Do Depth-Grown Models Overcome The Curse Of Depth? An In-Depth Analysis

ICLR 2026 Conference Submission20628 Authors

19 Sept 2025 (modified: 08 Oct 2025)ICLR 2026 Conference SubmissionEveryoneRevisionsBibTeXCC BY 4.0
Keywords: stacking, language model, reasoning, efficient training, depth analysis
TL;DR: We analyse how growing Transformers gradually in depth improves reasoning by boosting depth utilization and inducing modular computational circuits.
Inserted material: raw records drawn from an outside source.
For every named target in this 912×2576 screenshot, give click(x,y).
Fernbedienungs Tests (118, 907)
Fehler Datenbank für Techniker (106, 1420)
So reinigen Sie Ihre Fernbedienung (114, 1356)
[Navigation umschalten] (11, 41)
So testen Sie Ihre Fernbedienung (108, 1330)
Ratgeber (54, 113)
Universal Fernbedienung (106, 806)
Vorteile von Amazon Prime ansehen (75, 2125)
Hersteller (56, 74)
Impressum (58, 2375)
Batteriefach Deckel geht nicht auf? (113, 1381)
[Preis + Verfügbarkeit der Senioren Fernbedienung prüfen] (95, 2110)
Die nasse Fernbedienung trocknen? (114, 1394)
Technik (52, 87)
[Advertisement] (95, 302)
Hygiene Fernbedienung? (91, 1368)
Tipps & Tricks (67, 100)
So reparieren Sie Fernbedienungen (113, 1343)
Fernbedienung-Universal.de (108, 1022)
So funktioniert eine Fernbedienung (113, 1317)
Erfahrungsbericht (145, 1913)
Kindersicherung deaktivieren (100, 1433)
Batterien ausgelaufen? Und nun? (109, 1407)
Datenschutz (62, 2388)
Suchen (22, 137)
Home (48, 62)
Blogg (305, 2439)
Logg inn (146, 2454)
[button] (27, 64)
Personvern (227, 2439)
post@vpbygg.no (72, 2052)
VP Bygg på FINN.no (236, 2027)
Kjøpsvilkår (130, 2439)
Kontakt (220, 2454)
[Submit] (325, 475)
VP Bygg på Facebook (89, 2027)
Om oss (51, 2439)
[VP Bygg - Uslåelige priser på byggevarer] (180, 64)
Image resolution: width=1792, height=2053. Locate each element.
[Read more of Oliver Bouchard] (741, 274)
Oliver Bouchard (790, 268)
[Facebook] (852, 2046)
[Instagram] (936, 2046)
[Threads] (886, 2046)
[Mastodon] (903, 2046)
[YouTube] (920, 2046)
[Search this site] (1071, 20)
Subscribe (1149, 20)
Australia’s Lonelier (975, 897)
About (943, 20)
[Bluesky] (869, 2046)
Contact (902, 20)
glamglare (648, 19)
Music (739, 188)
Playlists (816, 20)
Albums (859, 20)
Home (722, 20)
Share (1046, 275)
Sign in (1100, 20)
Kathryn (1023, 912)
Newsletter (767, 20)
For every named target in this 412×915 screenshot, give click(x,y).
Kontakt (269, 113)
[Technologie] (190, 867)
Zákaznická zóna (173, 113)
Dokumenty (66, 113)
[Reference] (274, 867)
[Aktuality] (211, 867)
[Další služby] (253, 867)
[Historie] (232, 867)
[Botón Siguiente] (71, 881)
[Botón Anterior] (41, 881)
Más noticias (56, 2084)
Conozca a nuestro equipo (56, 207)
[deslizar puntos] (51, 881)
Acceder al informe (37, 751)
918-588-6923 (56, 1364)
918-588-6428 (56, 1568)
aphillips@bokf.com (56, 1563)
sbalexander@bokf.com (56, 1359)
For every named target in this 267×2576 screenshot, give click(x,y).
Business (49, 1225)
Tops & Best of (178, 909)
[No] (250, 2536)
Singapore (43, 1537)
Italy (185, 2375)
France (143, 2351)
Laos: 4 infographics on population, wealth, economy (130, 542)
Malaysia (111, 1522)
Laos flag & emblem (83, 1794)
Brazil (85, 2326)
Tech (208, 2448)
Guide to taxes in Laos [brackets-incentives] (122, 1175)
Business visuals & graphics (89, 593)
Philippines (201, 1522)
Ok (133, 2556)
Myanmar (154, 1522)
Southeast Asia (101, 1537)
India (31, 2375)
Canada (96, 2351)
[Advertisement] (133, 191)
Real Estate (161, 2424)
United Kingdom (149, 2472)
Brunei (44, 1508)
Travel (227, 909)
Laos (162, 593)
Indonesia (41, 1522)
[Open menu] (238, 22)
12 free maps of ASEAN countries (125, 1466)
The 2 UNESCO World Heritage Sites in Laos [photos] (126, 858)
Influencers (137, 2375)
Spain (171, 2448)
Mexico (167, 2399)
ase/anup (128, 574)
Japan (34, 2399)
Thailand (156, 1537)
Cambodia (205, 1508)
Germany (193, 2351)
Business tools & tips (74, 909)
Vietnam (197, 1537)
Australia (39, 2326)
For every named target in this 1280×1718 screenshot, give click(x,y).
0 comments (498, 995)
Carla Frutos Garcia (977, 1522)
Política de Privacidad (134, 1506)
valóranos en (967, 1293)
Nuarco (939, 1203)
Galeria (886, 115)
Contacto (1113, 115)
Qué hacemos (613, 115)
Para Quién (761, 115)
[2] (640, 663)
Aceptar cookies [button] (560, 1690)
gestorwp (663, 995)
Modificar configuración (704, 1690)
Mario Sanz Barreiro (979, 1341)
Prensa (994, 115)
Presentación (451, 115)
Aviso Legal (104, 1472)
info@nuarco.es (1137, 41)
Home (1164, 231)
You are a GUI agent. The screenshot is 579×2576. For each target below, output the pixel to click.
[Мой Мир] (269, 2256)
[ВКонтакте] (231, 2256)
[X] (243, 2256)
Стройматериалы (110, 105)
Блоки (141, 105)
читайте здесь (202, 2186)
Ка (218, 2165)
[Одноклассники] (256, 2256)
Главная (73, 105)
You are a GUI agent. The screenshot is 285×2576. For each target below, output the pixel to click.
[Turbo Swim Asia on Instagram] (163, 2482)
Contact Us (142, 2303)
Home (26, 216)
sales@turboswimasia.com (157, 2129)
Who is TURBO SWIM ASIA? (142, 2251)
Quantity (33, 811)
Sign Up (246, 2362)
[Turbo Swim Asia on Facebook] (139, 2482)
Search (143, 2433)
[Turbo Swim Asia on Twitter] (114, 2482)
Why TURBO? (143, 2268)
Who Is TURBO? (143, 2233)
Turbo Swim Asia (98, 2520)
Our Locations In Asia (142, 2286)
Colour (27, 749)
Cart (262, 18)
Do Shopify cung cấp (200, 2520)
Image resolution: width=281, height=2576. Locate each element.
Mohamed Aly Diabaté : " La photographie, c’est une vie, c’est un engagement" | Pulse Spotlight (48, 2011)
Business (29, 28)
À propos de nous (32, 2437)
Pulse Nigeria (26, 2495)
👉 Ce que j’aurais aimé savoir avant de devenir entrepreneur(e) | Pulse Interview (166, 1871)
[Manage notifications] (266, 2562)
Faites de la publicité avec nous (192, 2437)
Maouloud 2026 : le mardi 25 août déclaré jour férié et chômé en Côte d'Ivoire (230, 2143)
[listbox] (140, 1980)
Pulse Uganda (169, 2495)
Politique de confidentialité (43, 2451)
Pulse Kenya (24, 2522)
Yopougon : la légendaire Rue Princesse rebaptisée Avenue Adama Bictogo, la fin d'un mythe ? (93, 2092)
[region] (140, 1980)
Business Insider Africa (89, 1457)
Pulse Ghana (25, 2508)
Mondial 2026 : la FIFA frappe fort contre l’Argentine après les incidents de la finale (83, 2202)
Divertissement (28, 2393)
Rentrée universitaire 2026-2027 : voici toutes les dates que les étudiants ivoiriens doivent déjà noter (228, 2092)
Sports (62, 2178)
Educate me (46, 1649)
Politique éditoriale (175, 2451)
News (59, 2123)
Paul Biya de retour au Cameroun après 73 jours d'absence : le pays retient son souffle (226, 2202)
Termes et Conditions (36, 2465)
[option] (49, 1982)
Abstract: Gradually growing the depth of Transformers during training cannot only reduce training cost but also lead to improved reasoning performance, as shown by MIDAS (Saunshi et al., 2024). Thus far, however, a mechanistic understanding of these gains has been missing. In this work, we establish a connection to recent work showing that layers in the second half of non-grown, pre-layernorm Transformers contribute much less to the final output distribution than those in the first half-also known as the Curse of Depth (Sun et al., 2025, Csordás et al., 2025). Using depth-wise analyses, we show that growth via gradual middle stacking yields more effective utilization of model depth, changes in the residual stream structure, and formation of permutable computational blocks. In addition, we propose a lightweight modification of MIDAS that yields further improvements in downstream reasoning benchmarks. Overall, this work highlights how gradual growth of model depth can lead to formation of distinct computational circuits and overcome the limited depth utilization seen in standard non-grown models.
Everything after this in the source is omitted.